Revelation Biosciences Inc. outlined details on the upcoming data analysis for Phase 2b viral challenge study (RVL-VRL01) to evaluate the efficacy of intranasal REVTx-99a for the preventive treatment of H3N2 influenza (influenza A) infection in healthy humans. Dosing and enrollment for this study were recently completed and primary endpoint analysis is expected early Second Quarter 2022, followed by final data analysis in Second Quarter 2022. The Phase 2b, randomized, double-blind, placebo-controlled study was conducted in Belgium and enrolled healthy individuals 18 to 55 years of age.

The primary endpoint is to evaluate the efficacy of REVTx-99a in reducing area under the curve (AUC) influenza viral load in the upper airways during infection as measured by RT-qPCR relative to placebo. The results will inform if REVTx-99a is better, just as good, or worse than placebo at controlling the amount of influenza virus in a person's body. Generally, the higher the amount of virus (viral load), the more infected, and by conjunction, the sicker a person may be.

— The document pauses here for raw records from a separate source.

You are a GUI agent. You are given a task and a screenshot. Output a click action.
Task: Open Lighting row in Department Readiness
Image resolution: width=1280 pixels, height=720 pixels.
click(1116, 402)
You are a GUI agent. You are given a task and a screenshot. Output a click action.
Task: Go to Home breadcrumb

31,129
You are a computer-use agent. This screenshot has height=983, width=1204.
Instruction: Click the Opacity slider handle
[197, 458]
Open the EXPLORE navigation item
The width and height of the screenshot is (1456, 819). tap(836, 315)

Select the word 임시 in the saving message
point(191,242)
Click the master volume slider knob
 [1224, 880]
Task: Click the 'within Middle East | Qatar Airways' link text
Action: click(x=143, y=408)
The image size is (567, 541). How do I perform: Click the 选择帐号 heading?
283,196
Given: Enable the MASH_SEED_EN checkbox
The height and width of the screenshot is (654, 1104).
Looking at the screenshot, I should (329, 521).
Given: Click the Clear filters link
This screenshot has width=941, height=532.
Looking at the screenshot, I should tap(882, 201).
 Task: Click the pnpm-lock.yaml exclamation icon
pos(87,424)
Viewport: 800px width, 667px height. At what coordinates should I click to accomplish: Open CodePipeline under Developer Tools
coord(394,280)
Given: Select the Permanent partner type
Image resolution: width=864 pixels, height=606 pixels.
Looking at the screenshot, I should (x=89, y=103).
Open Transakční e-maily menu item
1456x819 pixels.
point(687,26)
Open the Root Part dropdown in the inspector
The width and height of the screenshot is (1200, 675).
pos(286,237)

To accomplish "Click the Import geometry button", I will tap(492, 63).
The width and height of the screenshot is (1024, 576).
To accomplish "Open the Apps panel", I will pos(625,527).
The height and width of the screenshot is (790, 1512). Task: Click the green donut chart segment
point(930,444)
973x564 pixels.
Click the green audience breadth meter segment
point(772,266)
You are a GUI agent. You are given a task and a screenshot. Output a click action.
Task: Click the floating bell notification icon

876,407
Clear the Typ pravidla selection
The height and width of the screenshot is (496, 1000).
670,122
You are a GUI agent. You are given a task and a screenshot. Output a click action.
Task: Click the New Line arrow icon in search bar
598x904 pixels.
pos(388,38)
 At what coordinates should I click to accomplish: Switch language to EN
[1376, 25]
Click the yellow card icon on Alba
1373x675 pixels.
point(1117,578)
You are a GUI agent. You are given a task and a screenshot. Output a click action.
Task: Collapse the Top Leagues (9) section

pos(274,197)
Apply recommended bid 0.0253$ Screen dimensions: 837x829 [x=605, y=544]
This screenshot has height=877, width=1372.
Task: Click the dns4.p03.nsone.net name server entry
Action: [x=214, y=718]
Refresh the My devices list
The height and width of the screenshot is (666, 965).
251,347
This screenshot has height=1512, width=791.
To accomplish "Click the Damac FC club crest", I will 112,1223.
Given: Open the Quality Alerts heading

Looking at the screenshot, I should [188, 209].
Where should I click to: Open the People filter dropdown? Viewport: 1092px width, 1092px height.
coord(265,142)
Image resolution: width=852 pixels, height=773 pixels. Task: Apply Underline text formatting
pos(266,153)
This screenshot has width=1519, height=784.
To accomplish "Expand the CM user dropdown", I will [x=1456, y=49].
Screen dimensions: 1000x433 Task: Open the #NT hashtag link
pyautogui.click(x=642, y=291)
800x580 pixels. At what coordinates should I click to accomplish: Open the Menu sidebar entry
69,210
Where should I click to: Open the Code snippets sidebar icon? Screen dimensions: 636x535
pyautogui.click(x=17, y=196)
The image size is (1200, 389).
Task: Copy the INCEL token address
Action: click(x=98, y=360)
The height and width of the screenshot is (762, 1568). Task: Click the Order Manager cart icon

Reducing viral load is an indicator of clinical benefit and likely to correlate with reduced symptoms. Key secondary endpoints include AUC of total symptom score, duration of symptoms, peak symptom score, peak viral load, duration of influenza virus presence, incidence of mild to moderate influenza disease (MMID), and incidence of seroconversion. REVTx-99a activates a nonspecific immune response (a targeted, local innate response) which differentiates it from most current treatments focused on a specific immune response (an adaptive response), potentially enabling the use of REVTx-99a for broader use across most infectious upper respiratory viruses. The viral challenge study is the next necessary step in clinical development of REVTx-99a for the treatment of respiratory viral infections.

Future development plans include clinical studies in SARS-CoV-2 and its variants, along with other respiratory viruses.